Are you looking at portraiture and product photography as a hobby? What kind of products?


----------



## JaPod (Jul 16, 2018)

It is certainly a good camera, but it exceeds my budget. On my list, I am thinking about the gx9 model and not g9.

My budget is more or less 1000$ for a body with a kit lens. I live in Poland and from what I checked only x-t20 is more than 1000$


----------



## waday (Jul 16, 2018)

Me, personally, I'd look into a used Olympus OMD Em5 Mark II or Em10 mark II. Then, do something like an Olympus M.Zuiko Digital ED 30mm f/3.5 Macro lens and an Olympus M.Zuiko Digital ED 14-150mm f/4-5.6 II lens. If you can only afford one lens to start, go with the 14-150 mm for the versatility.

The 30 mm is super sharp and does macro, but you can do some great portraits with it. The 14-150 is only so-so, but is great for travel and versatility. 

If your budget can stretch, skip the 30 mm and the 14-150 and just get the 12-40 f/2.8. Great all around lens. 

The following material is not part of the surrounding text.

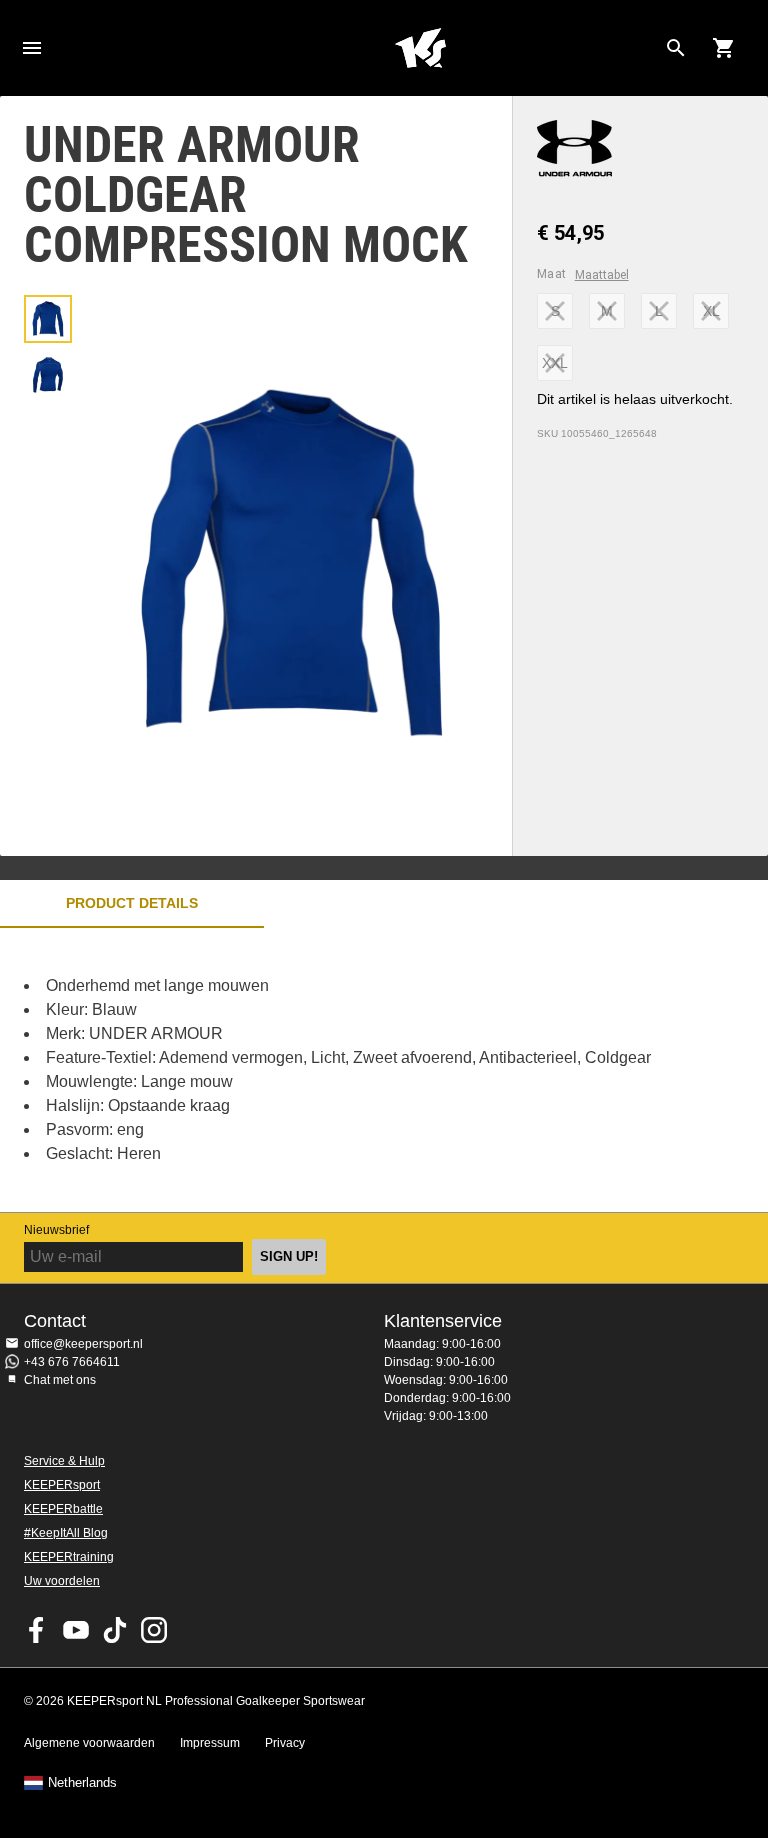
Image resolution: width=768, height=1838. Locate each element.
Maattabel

As a reminder, the Olympus is a micro four thirds camera. So, for each of the focal lengths above, multiply it by 2 to get to the 35-mm equivalent focal length.


----------



## Fujidave (Jul 17, 2018)

As I shoot all Fuji I`d say the X-T20.  It is a beautiful little camera 24 megpixels and ever so light weight which is great when you carry it round all day.  Fuji colours are just stunning and the Jpegs are fantastic IMO.


----------



## Derrel (Jul 17, 2018)

When on a budget, a good, clean, used camera body, one bought from a reputable seller, can save a huge amount of money.


----------



## ACS64 (Jul 20, 2018)

Buying used works only if you have a local trusted store with a qualified in-house repair capability or at least a good testing capability.  If they don't have a test/repair capability no amount of honesty/good intentions can make them a trusted source.  In my area nobody qualifies so I buy new.  I am recently acquired Oly 14-150 f4-f5.6 lens and it is meeting/exceeding my expectations as an all around lens.  I had some reservations when I ordered the lens based on some the reviews lost those reservations quickly when I started using the lens.  I'm using it on an EM1.2 but here a review of the EM10.3 from a source I trust.  wrotniak.net: Olympus E-M10 Mk. III preview


----------



## waday (Jul 20, 2018)

ACS64 said:


> I am recently acquired Oly 14-150 f4-f5.6 lens and it is meeting/exceeding my expectations as an all around lens.


Which one? The II?

I have that, great all around lens. It definitely could be sharper, but for its price, weight, focal length, and the fact that its weather resistant (with a WR Oly camera), it's hard to beat. Especially for travel.


----------



## ACS64 (Jul 20, 2018)

Yes, the II. I've found that the central image quality to be quite good.  I've photographed flowers, candid portraits with available light and bounce flash, group photos, fireworks and whatever else that has wandered in front of me while I've had the camera in hand and been very satisfied with the results.


----------



## JaPod (Jul 20, 2018)

i've settled on OM-D E-M5 II with 12-40 mm 2.8 oly.


----------



## waday (Jul 21, 2018)

JaPod said:


> i've settled on OM-D E-M5 II with 12-40 mm 2.8 oly.


Congrats! Enjoy it, let us know how you like it and post some pictures in the galleries!


----------